#### [РАБОЧЕЕ ЗАДАНИЕ A]
Замените «Ризнич» на «Р.» во фрагменте текста о Пушкине, начиная со слов «Возникшая в творческом» и заканчивая словами «Москву, к невесте.», и приведите этот фрагмент целиком.

#### [УЧЕБНЫЙ ТЕКСТ]

☆ ☆ ☆ ☆ ☆

Возникшая в творческом сознании Пушкина позже, чем тема любви к Е. К. Воронцовой, тема любви к Амалии Ризнич, как мы видели, несколько дольше удержалась в нем. Однако, нашедшая яркое романтическое выражение в «Заклинании», при переводе ее в элегии на язык поэзии действительности она также была исчерпана. Как в обращенном к Воронцовой «Прощании», в элегии образ Ризнич был вызван поэтом «в последний раз», чтобы уже навсегда уйти из его творчества. Меняющееся само и меняющее все и всех время вступило в свои права: прощальная элегия Ризнич была написана 27 ноября, а через два дня Пушкин окончательно уехал из Болдина в Москву, к невесте.

☆ ☆ ☆ ☆ ☆

Сохранённые записи
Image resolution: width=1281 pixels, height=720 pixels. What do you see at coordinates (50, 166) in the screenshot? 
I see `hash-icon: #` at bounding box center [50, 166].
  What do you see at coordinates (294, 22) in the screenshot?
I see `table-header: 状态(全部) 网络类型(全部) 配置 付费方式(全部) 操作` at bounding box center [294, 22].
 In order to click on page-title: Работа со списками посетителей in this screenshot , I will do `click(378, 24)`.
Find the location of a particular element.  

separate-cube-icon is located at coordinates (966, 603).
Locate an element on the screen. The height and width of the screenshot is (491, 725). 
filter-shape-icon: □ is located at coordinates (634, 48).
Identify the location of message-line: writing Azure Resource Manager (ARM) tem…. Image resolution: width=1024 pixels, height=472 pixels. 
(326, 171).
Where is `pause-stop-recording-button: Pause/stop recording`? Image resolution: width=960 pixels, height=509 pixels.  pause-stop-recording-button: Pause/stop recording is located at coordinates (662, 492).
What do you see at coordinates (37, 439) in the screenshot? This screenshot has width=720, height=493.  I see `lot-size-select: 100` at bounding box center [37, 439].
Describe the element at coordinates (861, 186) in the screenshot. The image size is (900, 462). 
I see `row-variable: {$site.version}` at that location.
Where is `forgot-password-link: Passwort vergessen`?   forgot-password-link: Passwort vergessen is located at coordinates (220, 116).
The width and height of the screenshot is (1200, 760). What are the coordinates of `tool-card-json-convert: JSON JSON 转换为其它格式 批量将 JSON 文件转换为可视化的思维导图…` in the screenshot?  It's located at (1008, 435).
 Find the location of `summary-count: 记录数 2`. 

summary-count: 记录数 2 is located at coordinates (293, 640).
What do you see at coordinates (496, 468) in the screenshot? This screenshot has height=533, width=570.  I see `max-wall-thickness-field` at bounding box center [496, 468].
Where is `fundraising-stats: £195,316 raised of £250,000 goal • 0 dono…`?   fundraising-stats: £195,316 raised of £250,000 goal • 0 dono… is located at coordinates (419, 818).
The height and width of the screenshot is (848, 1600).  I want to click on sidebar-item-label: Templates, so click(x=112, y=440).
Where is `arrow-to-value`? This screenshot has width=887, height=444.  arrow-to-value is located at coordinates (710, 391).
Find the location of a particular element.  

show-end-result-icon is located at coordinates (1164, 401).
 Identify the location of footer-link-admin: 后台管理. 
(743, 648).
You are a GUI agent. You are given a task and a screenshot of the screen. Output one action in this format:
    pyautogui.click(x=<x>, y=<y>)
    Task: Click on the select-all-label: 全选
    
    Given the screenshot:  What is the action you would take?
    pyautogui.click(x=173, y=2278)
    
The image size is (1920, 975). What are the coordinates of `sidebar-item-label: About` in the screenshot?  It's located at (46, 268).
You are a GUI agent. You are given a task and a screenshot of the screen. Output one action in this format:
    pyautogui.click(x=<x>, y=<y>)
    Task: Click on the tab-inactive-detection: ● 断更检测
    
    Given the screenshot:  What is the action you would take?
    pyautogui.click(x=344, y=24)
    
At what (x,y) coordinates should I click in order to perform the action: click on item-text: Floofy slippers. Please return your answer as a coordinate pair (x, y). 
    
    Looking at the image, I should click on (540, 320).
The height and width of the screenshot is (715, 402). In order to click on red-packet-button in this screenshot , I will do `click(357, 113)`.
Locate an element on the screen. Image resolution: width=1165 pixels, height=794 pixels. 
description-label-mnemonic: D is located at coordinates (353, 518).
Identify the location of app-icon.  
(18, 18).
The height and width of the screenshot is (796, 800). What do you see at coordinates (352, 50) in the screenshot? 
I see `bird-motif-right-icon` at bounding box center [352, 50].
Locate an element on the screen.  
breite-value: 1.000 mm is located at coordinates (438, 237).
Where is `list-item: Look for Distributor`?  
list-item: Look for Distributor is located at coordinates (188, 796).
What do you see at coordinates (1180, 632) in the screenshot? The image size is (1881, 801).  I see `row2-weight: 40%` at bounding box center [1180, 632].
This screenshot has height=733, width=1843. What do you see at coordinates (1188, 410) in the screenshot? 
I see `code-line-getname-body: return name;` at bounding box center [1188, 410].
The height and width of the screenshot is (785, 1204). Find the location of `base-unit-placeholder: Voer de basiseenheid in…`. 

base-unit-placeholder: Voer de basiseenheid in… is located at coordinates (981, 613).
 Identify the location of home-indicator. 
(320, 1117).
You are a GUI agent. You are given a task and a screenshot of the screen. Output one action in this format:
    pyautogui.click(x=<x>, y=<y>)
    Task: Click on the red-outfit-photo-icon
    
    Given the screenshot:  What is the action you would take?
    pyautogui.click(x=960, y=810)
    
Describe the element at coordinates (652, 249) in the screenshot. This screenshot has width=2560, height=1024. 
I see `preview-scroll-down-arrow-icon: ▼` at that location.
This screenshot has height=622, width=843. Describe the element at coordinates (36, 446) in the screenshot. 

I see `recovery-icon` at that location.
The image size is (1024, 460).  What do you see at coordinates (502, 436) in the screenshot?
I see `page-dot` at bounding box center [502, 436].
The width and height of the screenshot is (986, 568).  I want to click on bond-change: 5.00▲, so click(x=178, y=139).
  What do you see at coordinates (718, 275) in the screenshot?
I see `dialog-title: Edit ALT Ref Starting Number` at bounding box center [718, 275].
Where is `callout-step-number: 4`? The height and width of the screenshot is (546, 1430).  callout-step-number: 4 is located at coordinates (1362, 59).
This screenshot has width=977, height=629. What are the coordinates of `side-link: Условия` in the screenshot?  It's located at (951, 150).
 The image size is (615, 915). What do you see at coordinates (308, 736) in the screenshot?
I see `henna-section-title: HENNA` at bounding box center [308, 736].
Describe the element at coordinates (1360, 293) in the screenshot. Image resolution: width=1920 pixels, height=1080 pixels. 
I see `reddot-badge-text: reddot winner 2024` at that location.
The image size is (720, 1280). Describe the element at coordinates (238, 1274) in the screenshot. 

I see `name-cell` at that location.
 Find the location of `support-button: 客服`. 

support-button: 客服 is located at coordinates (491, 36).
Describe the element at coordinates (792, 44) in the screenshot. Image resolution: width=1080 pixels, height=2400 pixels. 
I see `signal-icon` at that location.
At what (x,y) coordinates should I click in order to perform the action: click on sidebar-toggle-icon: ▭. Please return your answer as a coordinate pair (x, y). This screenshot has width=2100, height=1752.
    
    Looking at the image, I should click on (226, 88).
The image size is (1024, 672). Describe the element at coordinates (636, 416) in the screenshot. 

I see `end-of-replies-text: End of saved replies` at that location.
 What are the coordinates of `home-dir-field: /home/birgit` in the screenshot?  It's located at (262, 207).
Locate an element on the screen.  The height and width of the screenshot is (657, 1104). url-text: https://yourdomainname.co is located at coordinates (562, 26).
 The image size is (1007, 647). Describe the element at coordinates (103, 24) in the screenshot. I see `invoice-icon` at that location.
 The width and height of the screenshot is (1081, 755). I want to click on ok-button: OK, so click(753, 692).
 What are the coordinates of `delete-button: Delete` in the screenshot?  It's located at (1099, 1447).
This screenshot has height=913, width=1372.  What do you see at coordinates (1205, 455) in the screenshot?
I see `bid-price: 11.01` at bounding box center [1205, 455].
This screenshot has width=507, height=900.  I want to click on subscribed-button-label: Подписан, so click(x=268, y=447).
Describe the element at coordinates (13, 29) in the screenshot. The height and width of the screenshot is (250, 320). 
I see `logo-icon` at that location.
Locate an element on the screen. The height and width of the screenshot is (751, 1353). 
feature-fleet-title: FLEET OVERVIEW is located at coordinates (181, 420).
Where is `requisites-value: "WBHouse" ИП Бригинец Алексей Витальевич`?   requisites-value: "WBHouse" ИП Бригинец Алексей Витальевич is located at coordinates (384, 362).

☆ ☆ ☆ ☆ ☆

#### [РАБОЧЕЕ ЗАДАНИЕ B]
Пожалуйста, воспроизведите без изменений строки записей, начиная со строки, где есть «The image size is (1024, 460).», и заканчивая строкой, где есть «coordinates (1362, 59).», включая обе эти строки.

#### [ОТВЕТ К УПРАЖНЕНИЮ A]
Возникшая в творческом сознании Пушкина позже, чем тема любви к Е. К. Воронцовой, тема любви к Амалии Р., как мы видели, несколько дольше удержалась в нем. Однако, нашедшая яркое романтическое выражение в «Заклинании», при переводе ее в элегии на язык поэзии действительности она также была исчерпана. Как в обращенном к Воронцовой «Прощании», в элегии образ Р. был вызван поэтом «в последний раз», чтобы уже навсегда уйти из его творчества. Меняющееся само и меняющее все и всех время вступило в свои права: прощальная элегия Р. была написана 27 ноября, а через два дня Пушкин окончательно уехал из Болдина в Москву, к невесте.

#### [ОТВЕТ К УПРАЖНЕНИЮ B]
The image size is (1024, 460).  What do you see at coordinates (502, 436) in the screenshot?
I see `page-dot` at bounding box center [502, 436].
The width and height of the screenshot is (986, 568).  I want to click on bond-change: 5.00▲, so click(x=178, y=139).
  What do you see at coordinates (718, 275) in the screenshot?
I see `dialog-title: Edit ALT Ref Starting Number` at bounding box center [718, 275].
Where is `callout-step-number: 4`? The height and width of the screenshot is (546, 1430).  callout-step-number: 4 is located at coordinates (1362, 59).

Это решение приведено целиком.